O ano de 2026 começa com o mercado de trabalho aquecido e o trabalhador mais confiante. Segundo dados da Robert Half divulgados na última segunda-feira (5), seis em cada dez profissionais (61%) planejam buscar uma nova oportunidade ao longo do ano. O otimismo é impulsionado pela queda do desemprego e pela busca por melhores condições, mas especialistas advertem: para o movimento ser bem-sucedido, é preciso trocar o impulso pela estratégia.
Para quem quer continuar na mesma área, o motor da troca é o crescimento profissional (45%) e o aumento salarial (42%). Já para quem planeja uma transição de carreira (mudar de profissão), o peso do bolso é ainda maior: 63% buscam remuneração mais alta, seguidos por 39% que priorizam qualidade de vida.

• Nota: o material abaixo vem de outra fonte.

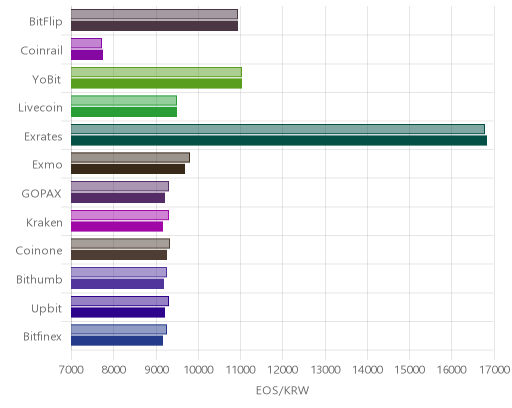Image resolution: width=512 pixels, height=408 pixels.
Task: Select the BitFlip dark bottom bar
Action: tap(154, 26)
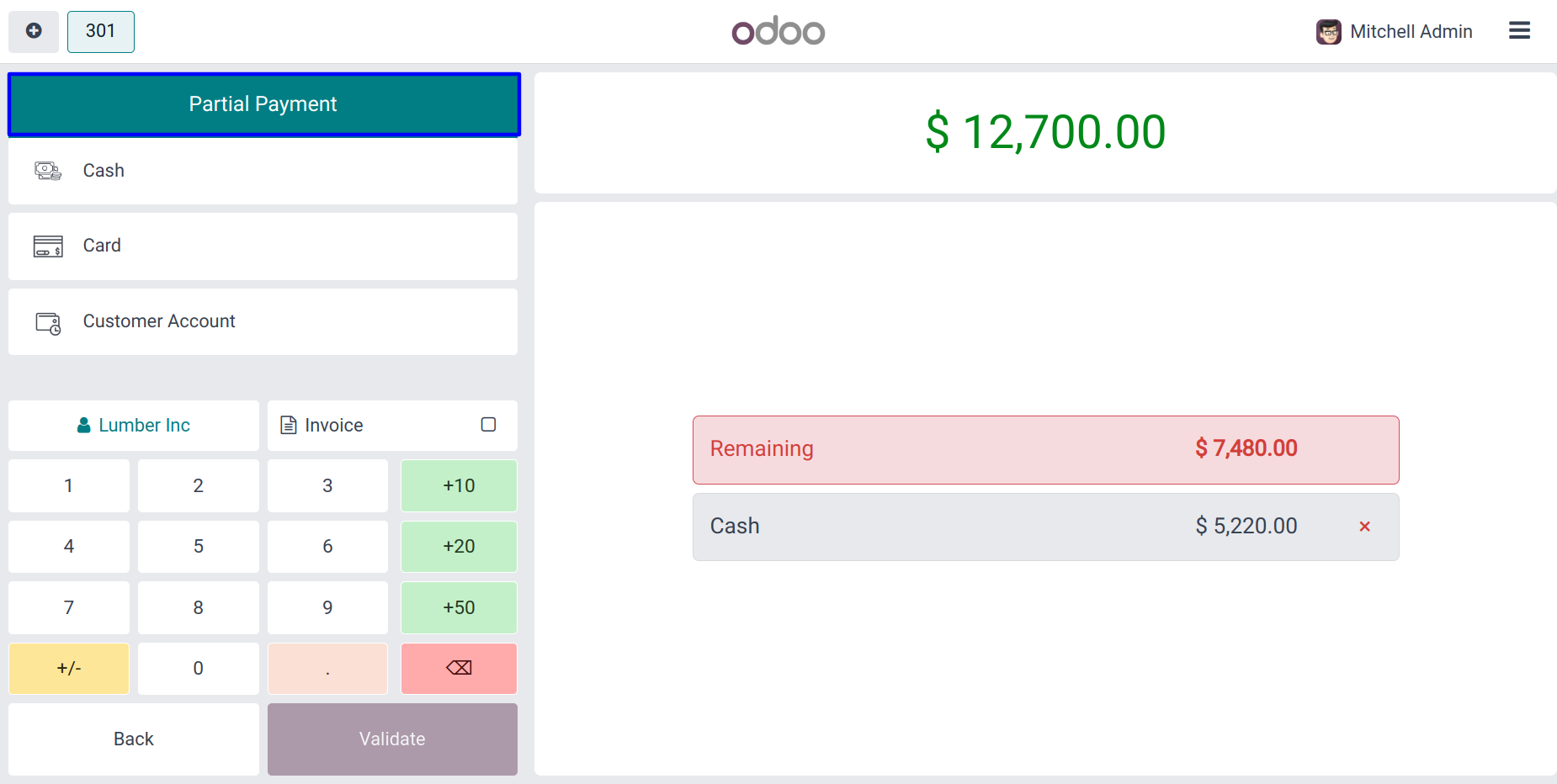Add +50 to the payment amount

point(459,607)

“2026 não é um ano para trocar de emprego por ansiedade”, alerta Natalia Assarito, sócia da Elara Partners. Segundo ela, o mercado está mais criterioso. “Quem se movimenta melhor é quem sabe explicar com clareza o porquê da mudança e o que entrega de valor”.
Para se destacar nos processos seletivos, que estão cada vez mais automatizados, o candidato precisa ser estratégico. Então, esqueça perfis genéricos. Use títulos objetivos e palavras-chave alinhadas à função desejada. Foque em resultados reais e impactos que você gerou, e não apenas em uma lista de cargos.
Os especialistas também orientam a fugir de discursos decorados. “O que mais pesa hoje é a coerência. Narrativas vagas geram desconfiança”, pontua Natalia. Saiba falar sobre decisões difíceis e aprendizados reais. O candidato também precisa estar atento ao fato de que as empresas usam sistemas que rastreiam candidatos por competências específicas. Manter o currículo atualizado com as hard e soft skills do momento é essencial. “A recolocação não é apenas uma corrida por vagas, mas um período de reconstrução”, conclui Kauã Leandro, do Trabalha Brasil. Quem planeja o movimento com equilíbrio tende a voltar ao mercado muito mais forte.
Sem arrependimentos
Nem sempre a grama do vizinho é tão verde quanto parece. Uma pesquisa da Gallup mostra que 24% das pessoas se arrependem após a troca de emprego. Para Virgilio Marques dos Santos, sócio-fundador da FM2S, o erro geralmente ocorre por um desalinhamento de expectativas.
Para Santos, a chave está em tratar o arrependimento como um sinal de alerta e não como um fracasso. “Cada mudança, mesmo que frustrante, traz informações importantes sobre nós mesmos e sobre o mercado. A questão é saber transformar essa experiência em combustível para decisões mais acertadas no futuro”, conclui.